Investment bank Goldman Sachs expects HIBOR to catch up with U.S. dollar interest rates as bank liquidity shrinks. If the prime rate is increased by 0.25%, it is estimated that the net interest margin of banks focusing on local business, such as BOCHK and Hang Seng Bank, will shrink by 2 basis points and 5 basis points respectively. The bankIt is expected that the Bank of Hong Kong will raise the prime interest rate as soon as this month or before the Fed announces another interest rate hike at its meeting next month.
Cao Deming: The chances of adding P in September are very high
Cao Deming, chief vice president of Meridian Mortgage Referral, said that according to the Land Registry data in July, HSBC's market share in existing and uncompleted properties was over 20%, 22.6% and 21.6% respectively.
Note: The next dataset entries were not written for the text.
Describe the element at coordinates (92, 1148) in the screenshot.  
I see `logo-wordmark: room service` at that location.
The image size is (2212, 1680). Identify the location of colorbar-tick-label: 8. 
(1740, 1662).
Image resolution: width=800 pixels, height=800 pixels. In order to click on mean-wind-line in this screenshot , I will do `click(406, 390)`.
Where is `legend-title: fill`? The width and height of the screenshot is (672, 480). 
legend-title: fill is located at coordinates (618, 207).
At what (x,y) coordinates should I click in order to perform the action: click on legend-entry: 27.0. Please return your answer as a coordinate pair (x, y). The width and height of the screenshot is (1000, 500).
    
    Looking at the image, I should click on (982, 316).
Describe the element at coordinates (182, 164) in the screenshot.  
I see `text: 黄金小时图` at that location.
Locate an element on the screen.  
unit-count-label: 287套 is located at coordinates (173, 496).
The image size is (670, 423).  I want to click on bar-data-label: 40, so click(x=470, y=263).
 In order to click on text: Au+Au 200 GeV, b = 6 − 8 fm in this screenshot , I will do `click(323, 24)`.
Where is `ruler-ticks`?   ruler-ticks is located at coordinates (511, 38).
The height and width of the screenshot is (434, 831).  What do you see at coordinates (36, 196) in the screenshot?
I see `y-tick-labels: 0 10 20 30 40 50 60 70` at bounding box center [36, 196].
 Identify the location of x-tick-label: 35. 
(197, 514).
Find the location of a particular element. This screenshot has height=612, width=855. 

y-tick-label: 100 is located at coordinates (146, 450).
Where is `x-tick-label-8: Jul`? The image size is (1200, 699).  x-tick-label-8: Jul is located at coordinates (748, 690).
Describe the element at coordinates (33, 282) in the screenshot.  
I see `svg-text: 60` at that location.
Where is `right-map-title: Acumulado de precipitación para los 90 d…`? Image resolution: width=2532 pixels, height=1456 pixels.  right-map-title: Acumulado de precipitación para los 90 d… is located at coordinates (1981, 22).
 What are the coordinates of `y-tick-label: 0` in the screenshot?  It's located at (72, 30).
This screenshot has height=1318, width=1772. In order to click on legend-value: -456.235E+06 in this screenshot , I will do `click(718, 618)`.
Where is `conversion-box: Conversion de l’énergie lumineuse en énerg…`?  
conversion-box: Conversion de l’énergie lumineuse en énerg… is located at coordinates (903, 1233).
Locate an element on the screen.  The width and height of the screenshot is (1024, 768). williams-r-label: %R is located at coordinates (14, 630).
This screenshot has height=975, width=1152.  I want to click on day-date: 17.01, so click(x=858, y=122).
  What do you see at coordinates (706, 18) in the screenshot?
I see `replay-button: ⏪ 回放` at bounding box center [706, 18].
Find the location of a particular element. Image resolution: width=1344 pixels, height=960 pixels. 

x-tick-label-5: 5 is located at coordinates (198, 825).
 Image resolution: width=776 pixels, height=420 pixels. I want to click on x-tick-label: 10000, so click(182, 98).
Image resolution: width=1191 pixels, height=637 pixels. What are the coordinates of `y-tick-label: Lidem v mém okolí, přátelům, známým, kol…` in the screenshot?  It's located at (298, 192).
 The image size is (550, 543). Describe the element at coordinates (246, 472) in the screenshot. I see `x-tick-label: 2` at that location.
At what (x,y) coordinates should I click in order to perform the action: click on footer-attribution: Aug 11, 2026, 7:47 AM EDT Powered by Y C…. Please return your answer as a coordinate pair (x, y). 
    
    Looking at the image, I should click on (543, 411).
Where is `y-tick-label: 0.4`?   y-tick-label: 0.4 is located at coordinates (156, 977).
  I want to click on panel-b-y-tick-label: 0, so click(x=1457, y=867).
Customers have some influence and expect other unlocked cap rate banks to follow. According to his earlier forecast, he estimated that the Bank of Hong Kong will have a very high chance of adding P in September, with a rate of about 0.25%, and the interest rate cap will reach the level of 3% by then. However, he believes that there is little chance of raising P for the second time this year, and the interest rate cap will not be able to challenge 3.25% until next year.
On the other hand, Wang Meifeng, managing director of Centaline Mortgage, believes that fixed-rate mortgages will be noticed by the market. She said that the interest rate hike is imminent this year, and there is an opportunity to increase P next month. HSBC's fixed mortgage allows users to lock in the interest rate at 2.75% in the first year and the payment amount remains unchanged. This plan is also different from the traditional fixed mortgage interest rate. The higher premium and the relatively flexible short fixed interest period are expected to be welcomed by users. It is also expected that other banks will follow to launch similar fixed-rate mortgages, thereby pushing up the utilization rate of fixed-rate mortgages in the market.
Centaline Mortgage Expected to Increase by Utilization Rate
Wang Meifeng continued to point out that the popularity of H-press depends on whether its capped interest rate and discount are consistent with P's interest rate. Since the bank simultaneously raised the H-press cap rate and P's interest rate by 0.25%, the actual interest rates of the two are still maintained at present. Unanimously, I believe that the H button is still more popular than the P button.